*TASK DIRECTIONS*
Every entry has to be restated word for word.

[Start of section]

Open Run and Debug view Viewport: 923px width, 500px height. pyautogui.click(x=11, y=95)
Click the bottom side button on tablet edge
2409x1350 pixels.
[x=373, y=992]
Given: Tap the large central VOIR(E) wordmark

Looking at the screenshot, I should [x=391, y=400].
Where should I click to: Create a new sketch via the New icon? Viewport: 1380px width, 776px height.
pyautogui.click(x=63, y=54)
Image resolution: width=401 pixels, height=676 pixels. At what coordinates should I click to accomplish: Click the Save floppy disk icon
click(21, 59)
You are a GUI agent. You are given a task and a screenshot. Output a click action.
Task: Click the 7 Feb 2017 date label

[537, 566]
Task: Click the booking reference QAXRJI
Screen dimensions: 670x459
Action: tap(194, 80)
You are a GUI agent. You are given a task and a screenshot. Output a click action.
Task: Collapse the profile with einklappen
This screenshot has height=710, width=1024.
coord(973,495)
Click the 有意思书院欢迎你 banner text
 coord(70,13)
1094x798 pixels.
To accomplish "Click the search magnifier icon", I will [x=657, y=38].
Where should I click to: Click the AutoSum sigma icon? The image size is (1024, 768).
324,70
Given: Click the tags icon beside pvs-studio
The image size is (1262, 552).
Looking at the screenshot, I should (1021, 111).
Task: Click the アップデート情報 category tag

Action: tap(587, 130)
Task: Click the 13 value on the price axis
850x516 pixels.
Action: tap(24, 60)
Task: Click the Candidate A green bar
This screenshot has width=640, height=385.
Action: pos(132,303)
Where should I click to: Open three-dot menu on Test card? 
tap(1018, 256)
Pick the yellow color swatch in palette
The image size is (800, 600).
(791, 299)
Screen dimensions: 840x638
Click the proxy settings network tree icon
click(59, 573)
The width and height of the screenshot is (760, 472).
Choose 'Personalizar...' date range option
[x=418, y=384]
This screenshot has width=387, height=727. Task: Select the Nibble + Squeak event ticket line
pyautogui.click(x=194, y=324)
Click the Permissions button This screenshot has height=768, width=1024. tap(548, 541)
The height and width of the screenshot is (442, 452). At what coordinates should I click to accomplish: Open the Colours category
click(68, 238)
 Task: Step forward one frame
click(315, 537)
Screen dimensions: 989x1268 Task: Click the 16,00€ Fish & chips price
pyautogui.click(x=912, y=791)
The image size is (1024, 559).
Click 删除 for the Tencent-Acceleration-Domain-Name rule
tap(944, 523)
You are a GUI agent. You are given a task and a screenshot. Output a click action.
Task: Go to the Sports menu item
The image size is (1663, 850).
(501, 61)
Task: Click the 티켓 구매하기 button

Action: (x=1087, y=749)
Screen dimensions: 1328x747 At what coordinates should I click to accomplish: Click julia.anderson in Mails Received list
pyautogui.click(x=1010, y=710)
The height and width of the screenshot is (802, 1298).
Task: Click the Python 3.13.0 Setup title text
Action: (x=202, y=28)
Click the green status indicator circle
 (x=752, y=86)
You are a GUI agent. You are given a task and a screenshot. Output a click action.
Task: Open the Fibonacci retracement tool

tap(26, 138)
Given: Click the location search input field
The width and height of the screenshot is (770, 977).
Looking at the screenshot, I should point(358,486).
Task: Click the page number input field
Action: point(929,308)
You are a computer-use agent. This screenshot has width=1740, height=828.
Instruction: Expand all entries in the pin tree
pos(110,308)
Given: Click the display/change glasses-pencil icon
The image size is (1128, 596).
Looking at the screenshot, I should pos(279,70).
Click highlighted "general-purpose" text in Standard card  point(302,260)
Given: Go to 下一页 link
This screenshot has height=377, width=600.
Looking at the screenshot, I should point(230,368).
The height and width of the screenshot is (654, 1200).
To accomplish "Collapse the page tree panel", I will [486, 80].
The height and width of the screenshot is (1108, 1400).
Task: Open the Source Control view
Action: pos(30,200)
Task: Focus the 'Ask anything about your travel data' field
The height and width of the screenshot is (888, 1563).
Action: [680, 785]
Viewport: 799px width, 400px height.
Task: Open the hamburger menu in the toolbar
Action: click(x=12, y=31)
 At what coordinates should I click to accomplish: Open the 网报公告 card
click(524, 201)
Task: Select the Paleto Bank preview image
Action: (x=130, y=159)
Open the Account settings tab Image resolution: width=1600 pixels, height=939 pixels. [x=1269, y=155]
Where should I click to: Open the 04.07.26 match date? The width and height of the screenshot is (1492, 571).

[End of section]

*EXERCISE OUTPUT*
Open Run and Debug view Viewport: 923px width, 500px height. pyautogui.click(x=11, y=95)
Click the bottom side button on tablet edge
2409x1350 pixels.
[x=373, y=992]
Given: Tap the large central VOIR(E) wordmark

Looking at the screenshot, I should [x=391, y=400].
Where should I click to: Create a new sketch via the New icon? Viewport: 1380px width, 776px height.
pyautogui.click(x=63, y=54)
Image resolution: width=401 pixels, height=676 pixels. At what coordinates should I click to accomplish: Click the Save floppy disk icon
click(21, 59)
You are a GUI agent. You are given a task and a screenshot. Output a click action.
Task: Click the 7 Feb 2017 date label

[537, 566]
Task: Click the booking reference QAXRJI
Screen dimensions: 670x459
Action: tap(194, 80)
You are a GUI agent. You are given a task and a screenshot. Output a click action.
Task: Collapse the profile with einklappen
This screenshot has height=710, width=1024.
coord(973,495)
Click the 有意思书院欢迎你 banner text
 coord(70,13)
1094x798 pixels.
To accomplish "Click the search magnifier icon", I will [x=657, y=38].
Where should I click to: Click the AutoSum sigma icon? The image size is (1024, 768).
324,70
Given: Click the tags icon beside pvs-studio
The image size is (1262, 552).
Looking at the screenshot, I should (1021, 111).
Task: Click the アップデート情報 category tag

Action: tap(587, 130)
Task: Click the 13 value on the price axis
850x516 pixels.
Action: tap(24, 60)
Task: Click the Candidate A green bar
This screenshot has width=640, height=385.
Action: pos(132,303)
Where should I click to: Open three-dot menu on Test card? 
tap(1018, 256)
Pick the yellow color swatch in palette
The image size is (800, 600).
(791, 299)
Screen dimensions: 840x638
Click the proxy settings network tree icon
click(59, 573)
The width and height of the screenshot is (760, 472).
Choose 'Personalizar...' date range option
[x=418, y=384]
This screenshot has width=387, height=727. Task: Select the Nibble + Squeak event ticket line
pyautogui.click(x=194, y=324)
Click the Permissions button This screenshot has height=768, width=1024. tap(548, 541)
The height and width of the screenshot is (442, 452). At what coordinates should I click to accomplish: Open the Colours category
click(68, 238)
 Task: Step forward one frame
click(315, 537)
Screen dimensions: 989x1268 Task: Click the 16,00€ Fish & chips price
pyautogui.click(x=912, y=791)
The image size is (1024, 559).
Click 删除 for the Tencent-Acceleration-Domain-Name rule
tap(944, 523)
You are a GUI agent. You are given a task and a screenshot. Output a click action.
Task: Go to the Sports menu item
The image size is (1663, 850).
(501, 61)
Task: Click the 티켓 구매하기 button

Action: (x=1087, y=749)
Screen dimensions: 1328x747 At what coordinates should I click to accomplish: Click julia.anderson in Mails Received list
pyautogui.click(x=1010, y=710)
The height and width of the screenshot is (802, 1298).
Task: Click the Python 3.13.0 Setup title text
Action: (x=202, y=28)
Click the green status indicator circle
 (x=752, y=86)
You are a GUI agent. You are given a task and a screenshot. Output a click action.
Task: Open the Fibonacci retracement tool

tap(26, 138)
Given: Click the location search input field
The width and height of the screenshot is (770, 977).
Looking at the screenshot, I should point(358,486).
Task: Click the page number input field
Action: point(929,308)
You are a computer-use agent. This screenshot has width=1740, height=828.
Instruction: Expand all entries in the pin tree
pos(110,308)
Given: Click the display/change glasses-pencil icon
The image size is (1128, 596).
Looking at the screenshot, I should pos(279,70).
Click highlighted "general-purpose" text in Standard card  point(302,260)
Given: Go to 下一页 link
This screenshot has height=377, width=600.
Looking at the screenshot, I should point(230,368).
The height and width of the screenshot is (654, 1200).
To accomplish "Collapse the page tree panel", I will [486, 80].
The height and width of the screenshot is (1108, 1400).
Task: Open the Source Control view
Action: pos(30,200)
Task: Focus the 'Ask anything about your travel data' field
The height and width of the screenshot is (888, 1563).
Action: [680, 785]
Viewport: 799px width, 400px height.
Task: Open the hamburger menu in the toolbar
Action: click(x=12, y=31)
 At what coordinates should I click to accomplish: Open the 网报公告 card
click(524, 201)
Task: Select the Paleto Bank preview image
Action: (x=130, y=159)
Open the Account settings tab Image resolution: width=1600 pixels, height=939 pixels. [x=1269, y=155]
Where should I click to: Open the 04.07.26 match date? The width and height of the screenshot is (1492, 571).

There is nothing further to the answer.